Além dos Países Baixos, os demais países que se destacam por terem as cargas horárias semanais de trabalho mais baixas são a Áustria (33,6 horas) e a Alemanha (34,0 horas). Ora, esses são os países onde os trabalhadores cumprem, em média, menos horas por semana, mas estão (também segundo o Eurostat) entre os mais produtivos do Velho Continente.
“De facto, os países com menos horas de trabalho por semana são precisamente os mais produtivos, mas isso mostra apenas que só ganhos relativos de produtividade permitem a redução do tempo de trabalho sem perda de competitividade. Não é este, ainda, o caso de Portugal”, reage Rafael Rocha, da CIP.
“A solução para alcançar ganhos de produtividade não será, obviamente, a redução do tempo de trabalho, mas a melhoria da qualificação da população portuguesa e a criação de um ambiente regulatório favorável ao desenvolvimento das empresas e da produtividade, o que passa, também, pela redução da carga fiscal e parafiscal que recai sobe o tecido produtivo, bem como pela redução dos custos de contexto, que consomem tempo e recursos que poderiam ser aplicados em atividades mais produtivas”, continua o responsável.
Parece-me difícil Portugal seguir esse caminho [espanhol]. Em termos políticos, o Governo já expressou sua perspetiva negativa, por exemplo, quanto à semana de quatro dias.

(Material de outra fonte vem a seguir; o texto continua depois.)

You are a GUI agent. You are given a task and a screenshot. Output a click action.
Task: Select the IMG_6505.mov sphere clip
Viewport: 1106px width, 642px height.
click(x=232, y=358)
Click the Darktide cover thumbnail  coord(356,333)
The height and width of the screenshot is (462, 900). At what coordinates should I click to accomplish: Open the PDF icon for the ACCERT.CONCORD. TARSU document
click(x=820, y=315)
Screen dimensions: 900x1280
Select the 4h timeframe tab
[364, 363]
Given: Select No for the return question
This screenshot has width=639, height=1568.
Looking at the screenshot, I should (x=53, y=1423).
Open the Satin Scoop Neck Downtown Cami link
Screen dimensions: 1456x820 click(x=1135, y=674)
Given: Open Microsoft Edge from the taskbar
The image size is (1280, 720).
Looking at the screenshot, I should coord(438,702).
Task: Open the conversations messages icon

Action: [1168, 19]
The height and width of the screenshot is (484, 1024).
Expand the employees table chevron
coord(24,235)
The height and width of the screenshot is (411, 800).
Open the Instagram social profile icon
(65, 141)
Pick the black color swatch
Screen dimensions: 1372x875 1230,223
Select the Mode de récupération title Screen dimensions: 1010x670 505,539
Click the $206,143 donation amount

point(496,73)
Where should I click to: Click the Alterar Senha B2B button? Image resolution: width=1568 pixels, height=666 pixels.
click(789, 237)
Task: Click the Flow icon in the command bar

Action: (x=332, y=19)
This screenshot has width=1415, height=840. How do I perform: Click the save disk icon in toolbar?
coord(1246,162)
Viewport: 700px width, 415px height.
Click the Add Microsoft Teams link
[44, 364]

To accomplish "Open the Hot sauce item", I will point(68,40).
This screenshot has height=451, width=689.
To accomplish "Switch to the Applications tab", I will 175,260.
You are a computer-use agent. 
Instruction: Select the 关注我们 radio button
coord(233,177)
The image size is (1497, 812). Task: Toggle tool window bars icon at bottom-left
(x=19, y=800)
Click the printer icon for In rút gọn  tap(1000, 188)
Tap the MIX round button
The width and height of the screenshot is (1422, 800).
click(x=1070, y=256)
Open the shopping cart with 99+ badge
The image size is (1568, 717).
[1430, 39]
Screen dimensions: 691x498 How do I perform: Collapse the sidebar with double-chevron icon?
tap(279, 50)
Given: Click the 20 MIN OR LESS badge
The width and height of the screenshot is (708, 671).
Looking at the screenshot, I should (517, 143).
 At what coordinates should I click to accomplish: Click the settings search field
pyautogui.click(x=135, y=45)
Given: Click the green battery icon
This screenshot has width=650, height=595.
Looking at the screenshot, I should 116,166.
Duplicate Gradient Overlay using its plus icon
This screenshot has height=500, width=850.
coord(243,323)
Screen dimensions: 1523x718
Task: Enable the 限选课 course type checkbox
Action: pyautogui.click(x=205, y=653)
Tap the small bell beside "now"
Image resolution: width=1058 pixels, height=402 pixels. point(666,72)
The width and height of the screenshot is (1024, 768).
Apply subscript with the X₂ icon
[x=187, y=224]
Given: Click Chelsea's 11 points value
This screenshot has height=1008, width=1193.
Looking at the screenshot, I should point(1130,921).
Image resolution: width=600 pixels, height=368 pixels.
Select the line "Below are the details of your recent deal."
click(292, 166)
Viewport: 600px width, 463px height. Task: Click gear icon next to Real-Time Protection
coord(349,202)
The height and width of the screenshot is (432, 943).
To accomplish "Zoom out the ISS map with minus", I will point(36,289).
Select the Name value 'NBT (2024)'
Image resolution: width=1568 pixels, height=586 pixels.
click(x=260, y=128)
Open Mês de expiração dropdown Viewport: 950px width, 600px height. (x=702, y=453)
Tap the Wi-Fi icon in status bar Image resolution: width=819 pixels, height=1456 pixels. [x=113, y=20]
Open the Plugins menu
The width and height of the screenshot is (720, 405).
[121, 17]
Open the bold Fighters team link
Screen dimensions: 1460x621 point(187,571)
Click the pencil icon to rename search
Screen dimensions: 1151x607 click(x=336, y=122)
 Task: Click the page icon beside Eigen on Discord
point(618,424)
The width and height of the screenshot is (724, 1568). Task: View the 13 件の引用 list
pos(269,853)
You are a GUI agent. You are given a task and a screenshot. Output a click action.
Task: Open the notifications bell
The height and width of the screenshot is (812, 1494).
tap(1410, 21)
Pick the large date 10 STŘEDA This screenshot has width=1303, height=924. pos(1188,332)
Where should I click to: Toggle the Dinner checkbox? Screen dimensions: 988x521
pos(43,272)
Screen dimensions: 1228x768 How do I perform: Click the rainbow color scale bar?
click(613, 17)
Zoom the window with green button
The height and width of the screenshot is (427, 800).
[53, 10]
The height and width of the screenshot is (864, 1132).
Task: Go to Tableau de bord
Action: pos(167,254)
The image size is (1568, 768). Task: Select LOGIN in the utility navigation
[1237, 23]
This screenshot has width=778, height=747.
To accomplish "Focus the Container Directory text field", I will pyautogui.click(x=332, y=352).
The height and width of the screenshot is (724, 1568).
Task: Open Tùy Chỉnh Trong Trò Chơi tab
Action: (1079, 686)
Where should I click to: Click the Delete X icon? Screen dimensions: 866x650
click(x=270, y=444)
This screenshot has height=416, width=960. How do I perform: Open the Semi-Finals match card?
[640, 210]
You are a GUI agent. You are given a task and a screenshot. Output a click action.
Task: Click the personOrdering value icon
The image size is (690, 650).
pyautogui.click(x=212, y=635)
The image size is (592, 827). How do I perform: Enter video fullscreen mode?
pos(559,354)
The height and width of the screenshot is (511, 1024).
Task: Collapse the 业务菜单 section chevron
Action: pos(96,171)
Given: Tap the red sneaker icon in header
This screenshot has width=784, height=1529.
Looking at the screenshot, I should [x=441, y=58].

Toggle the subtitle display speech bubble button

Também questionado sobre o aparente “paradoxo” entre a produtividade e a semana de trabalho, o economista Pedro Martins, professor na Universidade Nova de Lisboa, esclarece: “mais produtividade significa melhores condições de trabalho”. Ou seja, em economias mais produtivas, os trabalhadores conseguem refletir esses ganhos em aumentos salariais e na redução das horas de trabalho, observa,
De resto, na visão deste especialista, “é difícil” Portugal seguir o exemplo espanhol da redução da semana de trabalho. Por um lado, diz, a expressão de empresas que, em negociação coletiva, acordaram cargas inferiores a 40 horas ainda é baixa deste lado da fronteira, o que não suporta uma generalização das 37,5 horas.
Por outro, “em termos políticos”, o Governo já deixou clara a sua “perspetiva negativa”, por exemplo, em relação à semana de trabalho de quatro dias, sublinha Pedro Martins.
Uma oportunidade para Portugal?
Espanha vai cortar a semana de trabalho, sem diminuir os salários, encarecendo o custo do trabalho. Será esta uma oportunidade para Portugal ganhar competitividade no cenário europeu? As respostas recolhidas pelo ECO vão no sentido negativo.
“Para abrirmos essa porta, teríamos de nos equiparar a Espanha em relação a muitos outros fatores“, salienta a Confederação do Turismo de Portugal. “Antecipamos que a redução da semana de trabalho em Espanha irá prejudicar a sua competitividade, mas não será certamente a eventual deterioração da situação económica de Espanha que irá beneficiar Portugal, bem pelo contrário”, enfatiza Rafael Rocha, da Confederação Empresarial de Portugal.
João Vieira Lopes, da Confederação do Comércio e Serviços de Portugal, deixa um recado na mesma veia: “a capacidade de um país para atrair investimento e o reforço da competitividade das empresas que trabalham em Portugal faz-se por múltiplos fatores, como o sistema fiscal, o funcionamento da justiça, a burocracia existente, entre outros aspetos“. Ou seja, mesmo com esta mudança, sem outras mudanças, Portugal não conseguirá melhorar a sua competitividade, remata.